I looked at the Yellow Card report on duloxetine and couldn’t make head or tails of it. Seems those reports are keyed to body system (“Cardiac disorders”) rather than symptom (tachycardia), which makes them hard to interpret.
There were 52 “Fatal ADR reports,” though.
I fear this is going to sound pedantic but it is important to distinguish between an adverse drug reaction (ADR) ( any undesirable effect of a drug beyond its anticipated therapeutic effects occurring during clinical use) and an adverse drug event (ADE) an untoward occurrence after exposure to a drug that is not necessarily caused by the drug. An example would be a medication error in wrong dosage, wrong drug, etc. A review of the literature shows that often the terms are confused or are used as synonyms.
The reasons that physicians don’t report adverse reactions include, but are not limited to the following:
1.The perception that it would appear that he/she has made a treatment error.
2. Failure to believe the patient unless the adverse event is something like a rash that can a) be identified and b) written off as an idiosyncratic response.
3. Time involved in filling in forms, the bane of any physician’s life.

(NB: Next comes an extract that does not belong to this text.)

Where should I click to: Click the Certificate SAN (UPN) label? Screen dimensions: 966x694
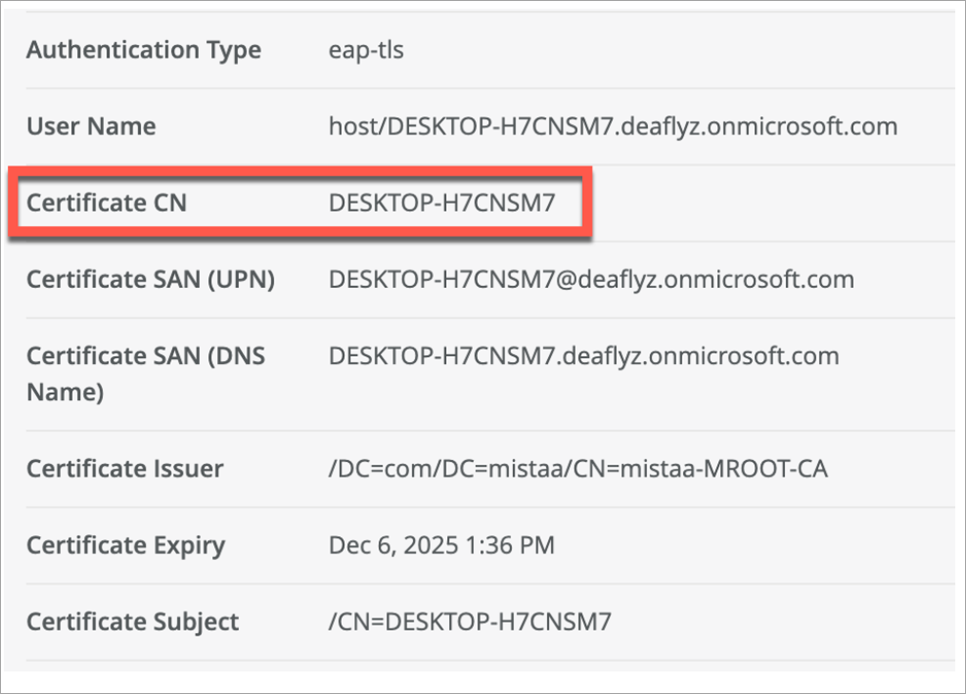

4. Belief that it is the manifestation of a separate disorder.
Many adverse events are not reported because they involve mainly giving the wrong drug or the wrong dosage which may result from confusion of drug names or accident in writing the order by the physician e.g. 0.5mg instead of 0.05mg or misreading by the nurse. Name confusions are common e.g risperdal vs ropinerole and, of course, there is the notoriously poor handwriting to deal with – of which I must confess, I am so guilty that it is not unknown for me to be unable to read what I have written myself.
Fear of malpractice litigation governs many decisions especially in locales that are particularly litigious.
In Canada, manufacturers of medical devices and drugs must report adverse reactions under the Food and Drug Act.
Consumers may fill in a form (that is postage paid) and mail it to the requisite authority.
Of course, none of the above carries any guarantee of appropriate action.